Мы с Виолетой уже легли. Я читала сборник из пятидесяти стихотворений Рильке в переводе Вальверде, кстати, принесенный Томасом Игельдо на одно из последних занятий. Помню, он сказал — очень медленно, он всегда так объяснял, и мне это особенно в нем нравилось и до сих пор нравится, если мне кто-то так объясняет, — что он его стихи не понял, но это «крупнейший поэт-философ».
— Иногда какие-то вещи получаются сами собой, — сказала Виолета очень тихо, словно в полусне. Честно говоря, я не придала ее словам особого значения, но все-таки спросила, какие вещи она имеет в виду. — Многие. — И повторила: — Которые получаются сами собой, вот какие.
В том, как она это произнесла, делая паузы между словами, я что-то почувствовала.
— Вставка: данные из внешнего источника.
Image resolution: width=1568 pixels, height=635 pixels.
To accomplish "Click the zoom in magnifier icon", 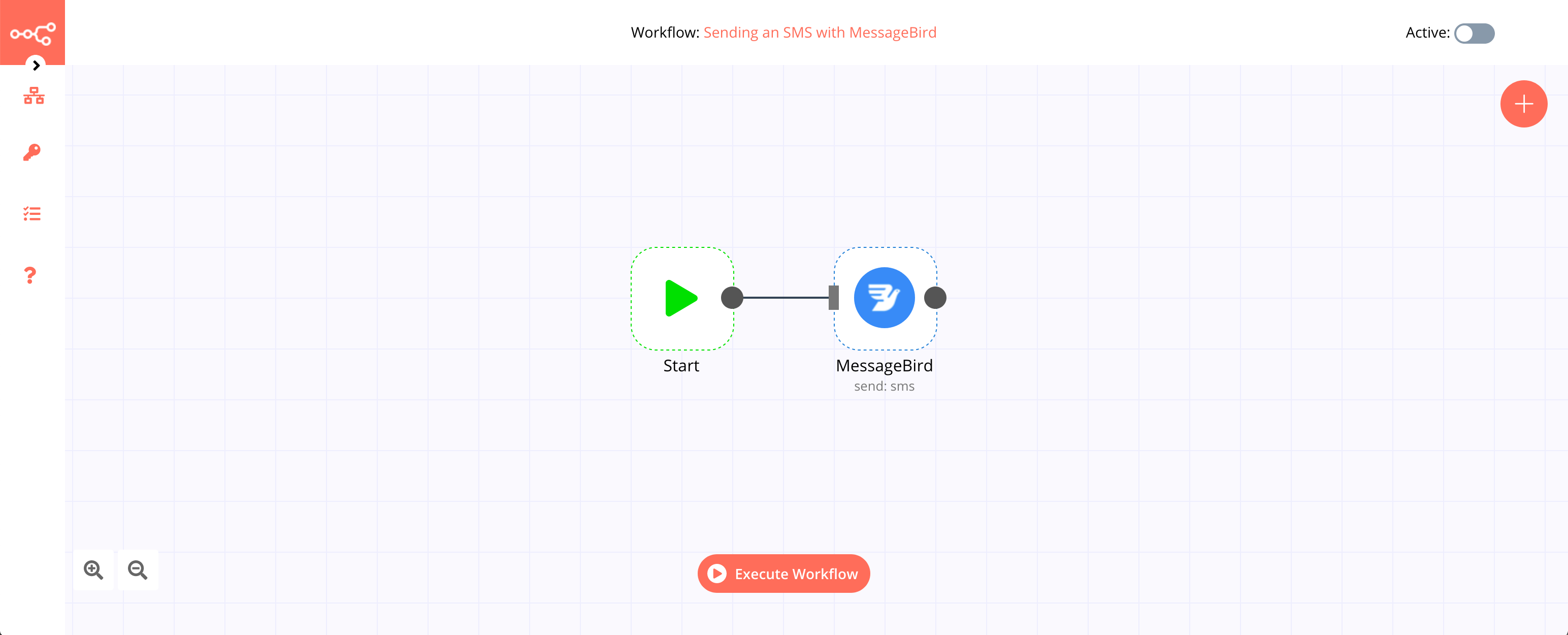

Я с шумом перевернула страницу показывая, что предпочитаю читать, чем говорить о всяких глупостях, и в какой-то момент даже хотела сказать, что она мешает мне сосредоточиться, так как эту книгу с ходу не одолеть.
— Что ты имеешь в виду? Я не понимаю, что значит «сами собой».
— Так это же самое главное! — сказала Виолета уже своим обычным голосом, но с оттенком вполне объяснимого нетерпения.
— Если это самое главное, пожалуйста, повтори еще раз. Я читаю такие необычные стихи, что половину не понимаю, и не очень внимательно слушала, извини.
— Если ты невнимательно слушала, то теперь уже все равно. Да я и сама не знаю, что это значит…
— Все равно, будь добра, повтори, я уверена, что это не глупости.
— Я сказала, что иногда что-то получается само собой, во всяком случае у меня.